Saved entries:
┄┄┄┄┄┄

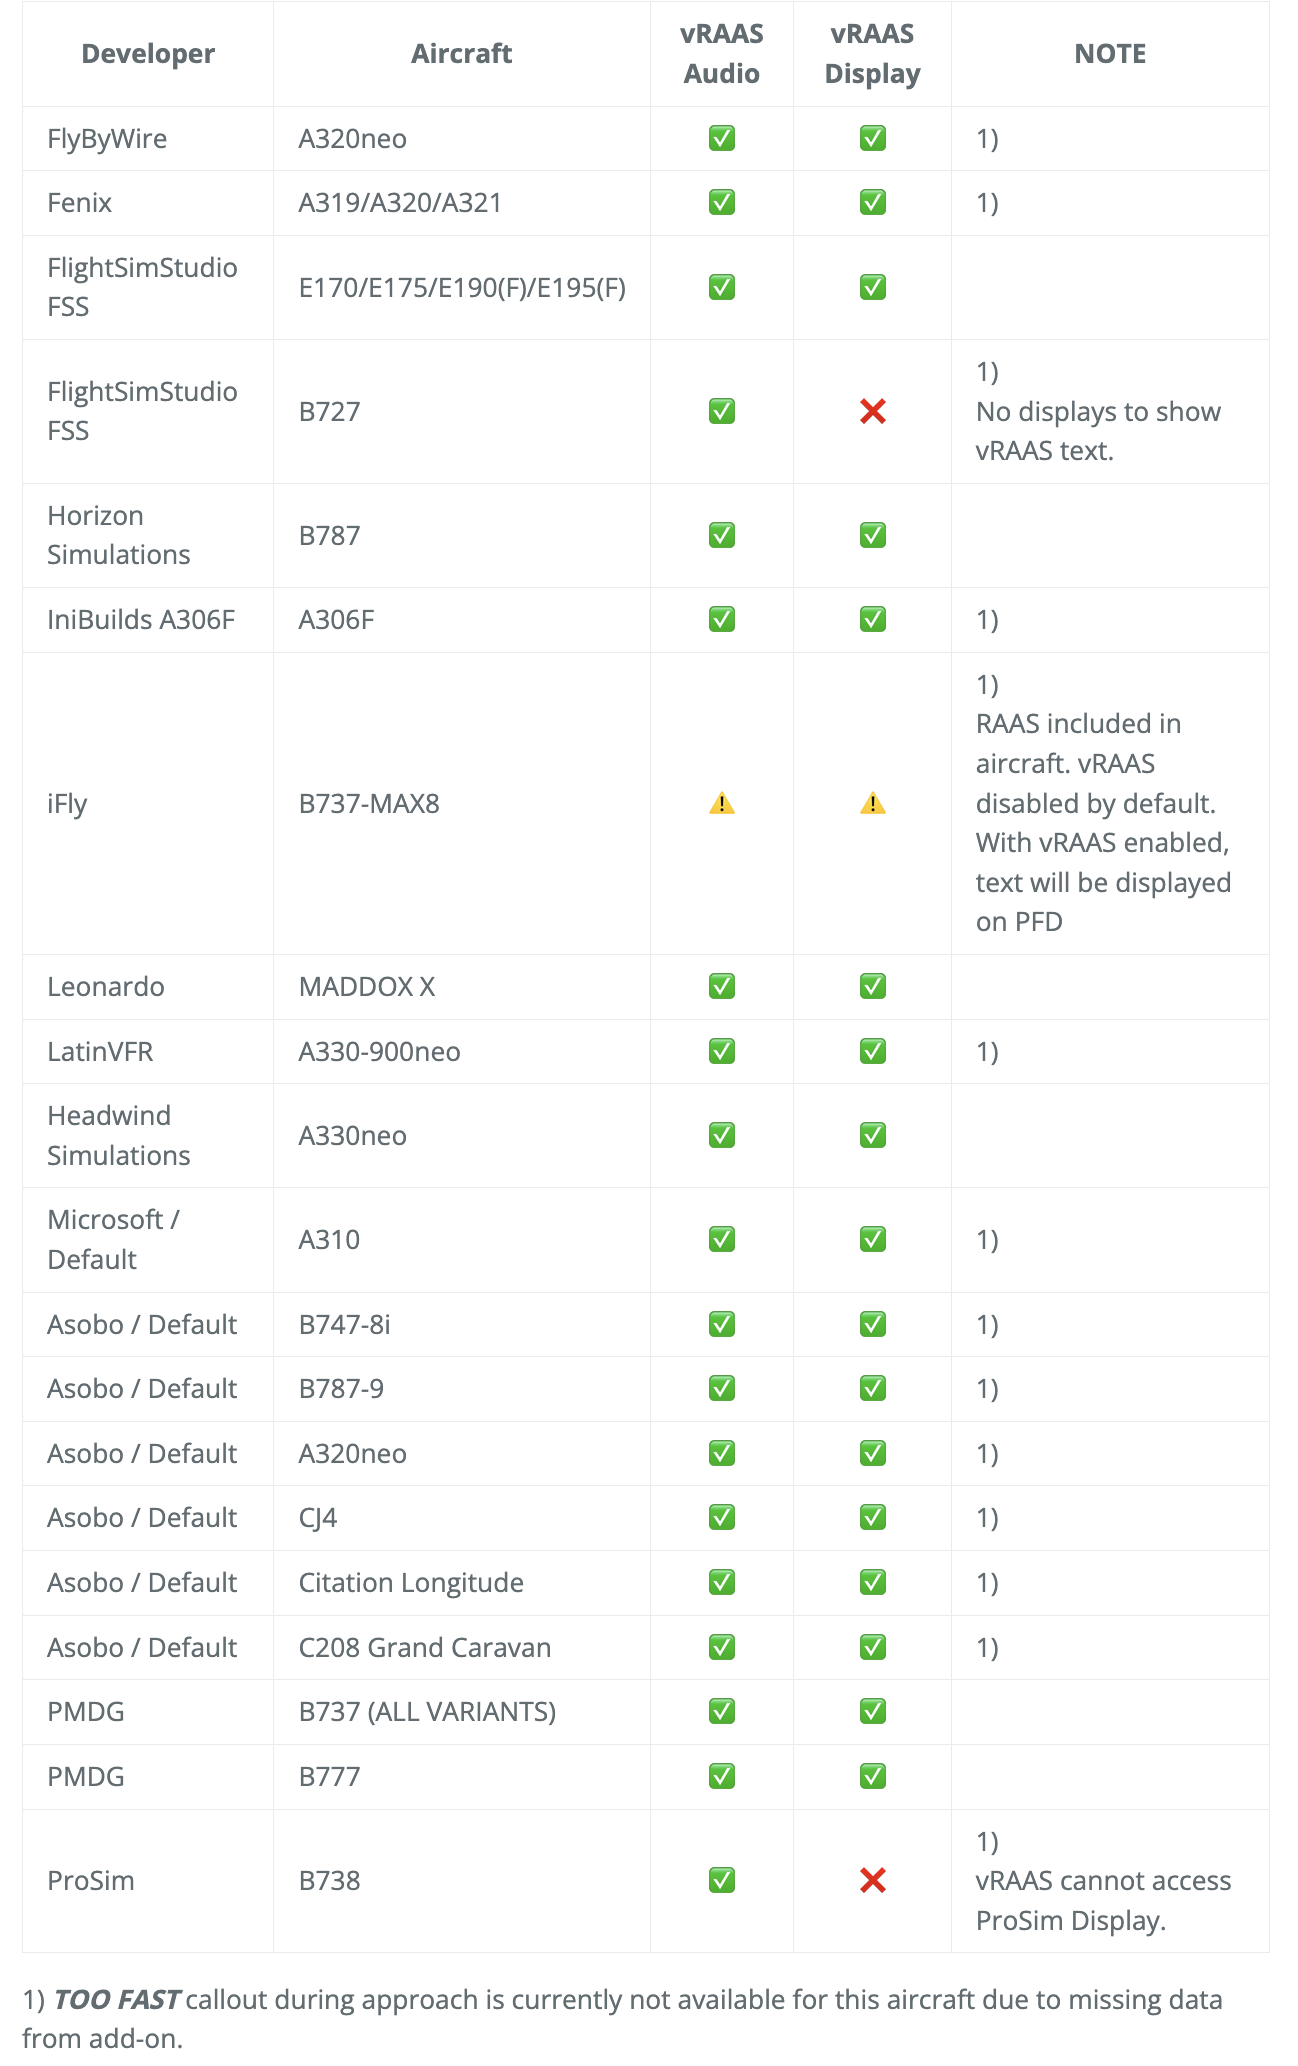1298x2066 pixels.
Task: Click the red X for FlightSimStudio B727 Display
Action: coord(872,411)
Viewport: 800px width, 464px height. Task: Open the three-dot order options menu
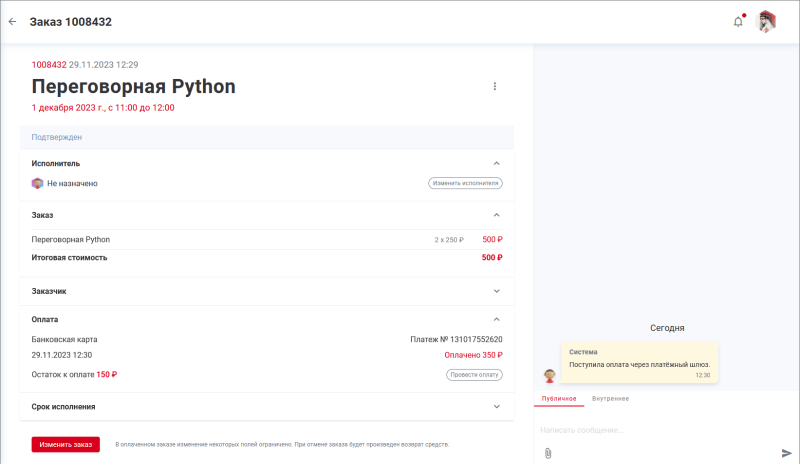[x=494, y=86]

┄┄┄┄┄┄

WHAT YOU WILL DO: Leave every picture out and write out, word for word, the lines from the one that contains "Viewport: 800px width, 464px" through the last line of the records.

OUTPUT FOR THIS EXERCISE:
Viewport: 800px width, 464px height. Task: Open the three-dot order options menu
[x=494, y=86]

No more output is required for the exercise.